In the usual story, the golf course model has moved from punishment to players friendly. Forget it forced bears and narrow, trees-architects now favor the width and options of the terrestrial game. The result, according to the standard narrative, is less disappointed and more fun.
Rees Jones Take a slightly different look.
“Now everyone is using these closed sandy roads,” Jones said. “Most of the successful architects are now using that way to cornize holes. Although the right roads are wider and the green may not be so bunked, I think it’s more of a criminal style in which they are contrary to strategic style.”
The marked architect was talking in a Last Episode of Destination Golf PodcastIn a broad conversation covering the long field of his career. Now 83, Jones is the product of the Golf Kingdom. His father, Robert Trent Jones Sr. He was a giant of the mid-20th century course model, known as an open doctor for his surgical procedures in a list of US open countries. But he was also famous for his projects – so much around the globe, in fact, that he liked that “the sun is never set in a Robert Trent Jones Sr.”
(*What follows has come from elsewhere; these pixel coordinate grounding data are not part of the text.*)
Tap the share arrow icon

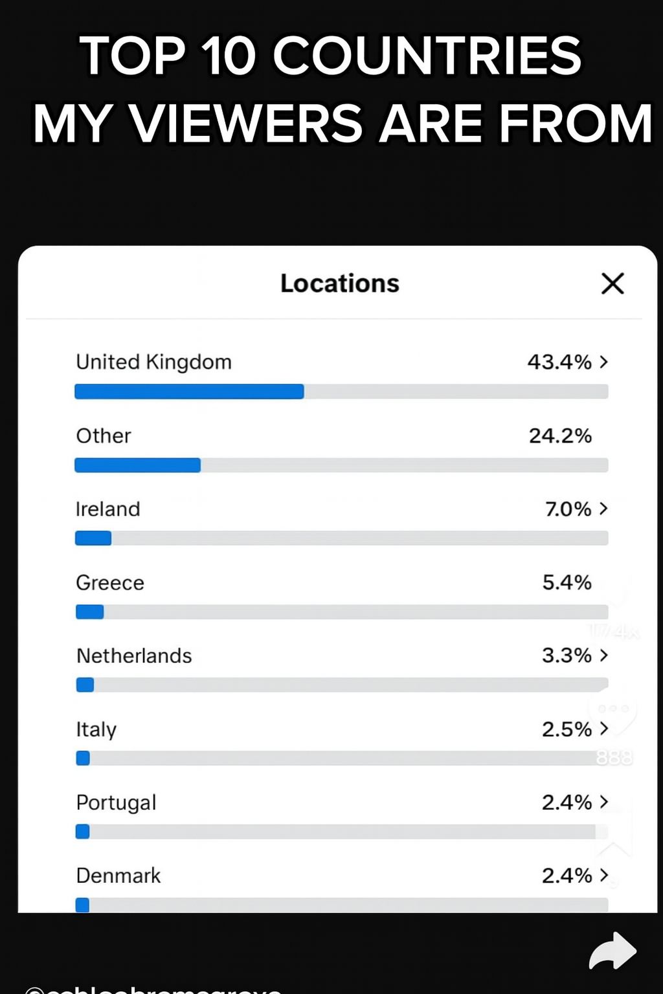coord(612,951)
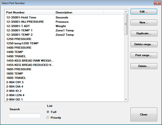Viewport: 162px width, 125px height.
Task: Click Print range... button
Action: point(144,55)
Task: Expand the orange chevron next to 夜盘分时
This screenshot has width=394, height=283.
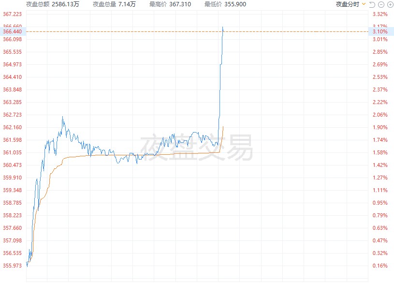Action: point(364,4)
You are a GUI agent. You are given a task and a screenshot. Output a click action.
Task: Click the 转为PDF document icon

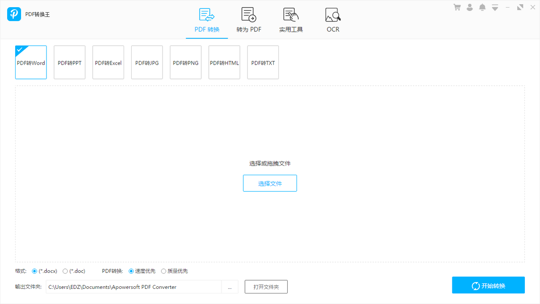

Decades later, Rees inherited his father’s open doctor Mantle (among other commissions, he enrolled to help Torrey Pines and Bethpage Black for national championships) while – also as his father – building a thick portfolio of original work. Recently, Jones and his team have been busy once again in Bethpage, serving as a 2025 Ryder Cup consultants, which will be held in September in Long Island Muni.
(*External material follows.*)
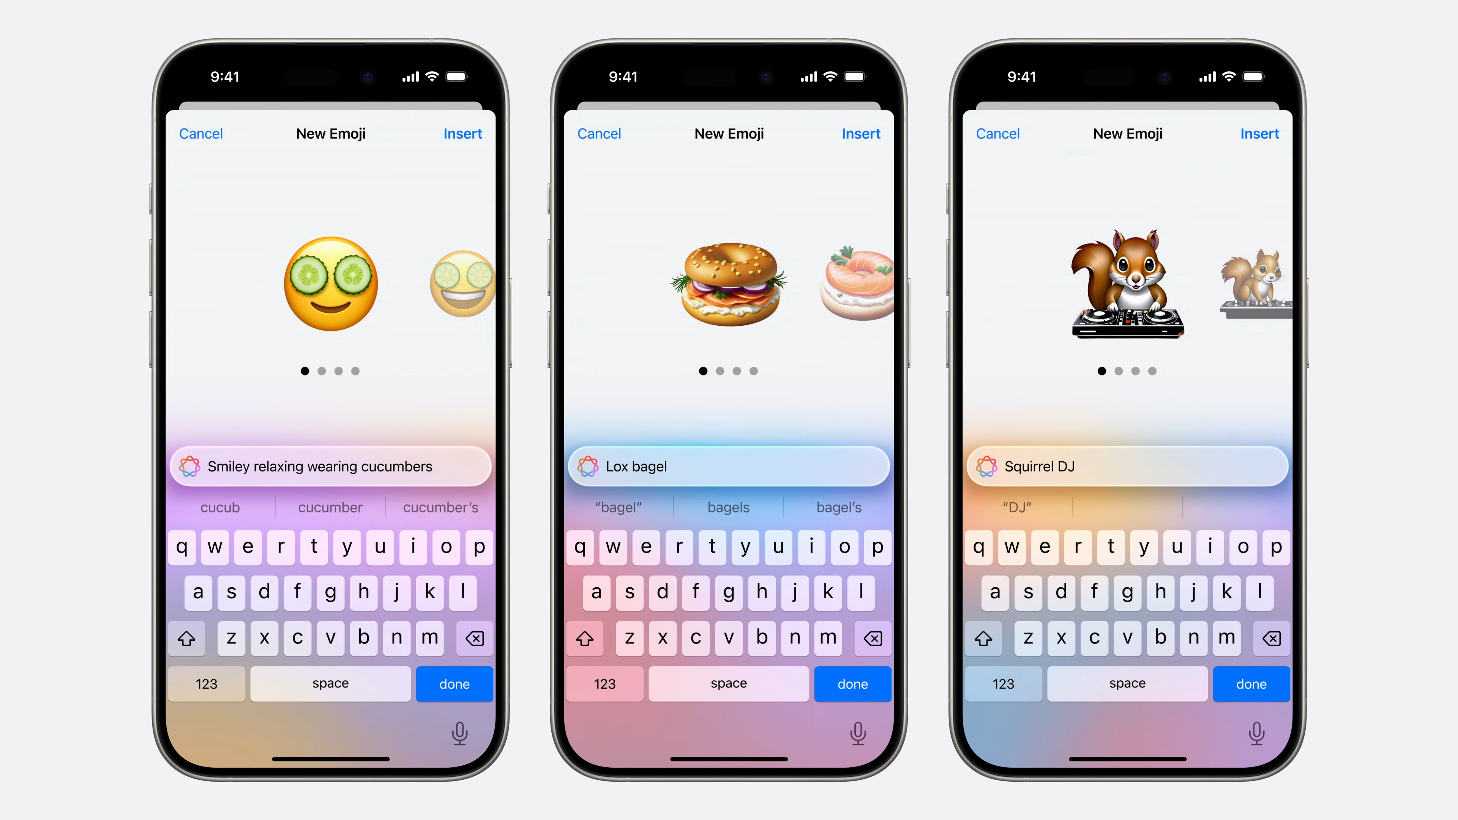
Task: Tap the Done key on middle keyboard
Action: pos(852,684)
Bethpage was built in the 1930s, a tillinghast design that remains a bear, looking for long -term trucks, needle shots and challenging access to bunkers protected greens. Criminal penalties, well, but its demands are different from today’s courses, which, Jones says, imposed fierce protection of a different kind.
Makes makes today’s models so difficult?
“The daily player hates sand,” Jones said. There are more than that, and, of course, and Jones continued to elaborate. To hear more of him about the evolution of the course design – and a series of other themes – you can hear the whole episode here.